Les mots « science » et « scientifique » ne sont évidemment pas aussi dépourvus de contenu déterminé que leurs usages fréquents et infondés le laissent à penser. Car, de fait, ces mots sont des étiquettes, soit pour une activité de recherche identifiable, soit pour ses résultats intellectuels, et ils sont souvent employés pour désigner des traits distinguant ces résultats d'autres genres de réalités. Dans ce chapitre, nous parcourrons assez brièvement certaines des manières par lesquelles les connaissances « pré-scientifiques », ou du sens commun, diffèrent des produits intellectuels de la science moderne. Certes, il n'y a vraisemblablement pas de distinction tranchée entre les croyances réunies dans la rubrique aussi familière que vague de « sens commun » et celles qui ont une prétention cognitive qualifiée de « scientifique ». Nonobstant, tout comme dans les nombreux cas de mots dont les applications ont des frontières approximatives, l'absence de ligne de partage précise n'est pas incompatible avec l'existence d'au moins un noyau solide de significations pour chacun d'entre eux. En tout cas, dans leur usage le plus sobre, ces mots connotent de fait des différences importantes et reconnaissables. Ce sont ces différences que nous chercherons à identifier, même si nous serons conduit à les simplifier quelque peu (mais non à les caricaturer) afin de favoriser la netteté et la clarté de cet exposé.

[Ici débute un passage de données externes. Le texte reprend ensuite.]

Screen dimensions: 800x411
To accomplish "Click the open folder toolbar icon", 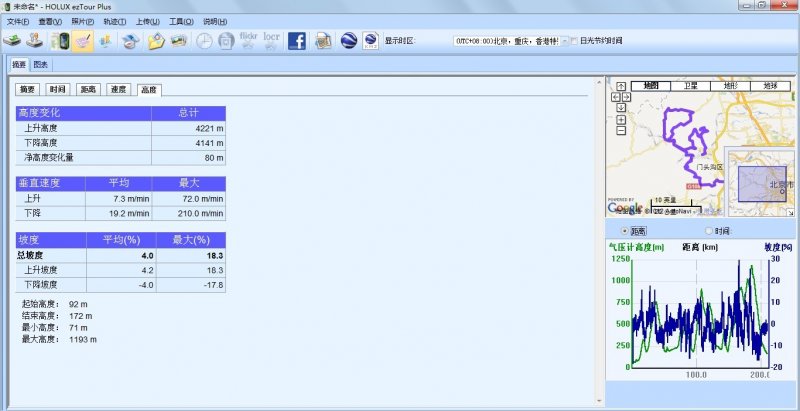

Explication systématique et contrôlée modifier

Personne ne met sérieusement en doute le fait que bien des sciences particulières se sont développées à partir des pratiques et des besoins de la vie de tous les jours : la géométrie, à partir des problèmes de mesure et d'arpentage des champs ; la mécanique, à partir des problèmes soulevés par l'architecture et l'art militaire ; la biologie, à partir des problèmes de santé de l'homme et de l'élevage des animaux ; la chimie, à partir de la métallurgie et de l'industrie textile ; l'économie, à partir des problèmes de gestion domestique et d'organisation politique ; et ainsi de suite. Il y a, bien entendu, d'autres causes expliquant le développement des sciences que celles que nous trouvons dans les arts et la pratique ; il n'en reste pas moins que les premières ont eu, et continuent d'avoir, un rôle important dans l'histoire de la recherche. Cette continuité historique entre les connaissances acquises dans la pratique ordinaire (les convictions du sens commun) et les résultats auxquels sont parvenus les sciences en se développant à partir des premières, a parfois conduit les philosophes à les distinguer en affirmant que les sciences sont simplement du sens commun organisé ou classifié.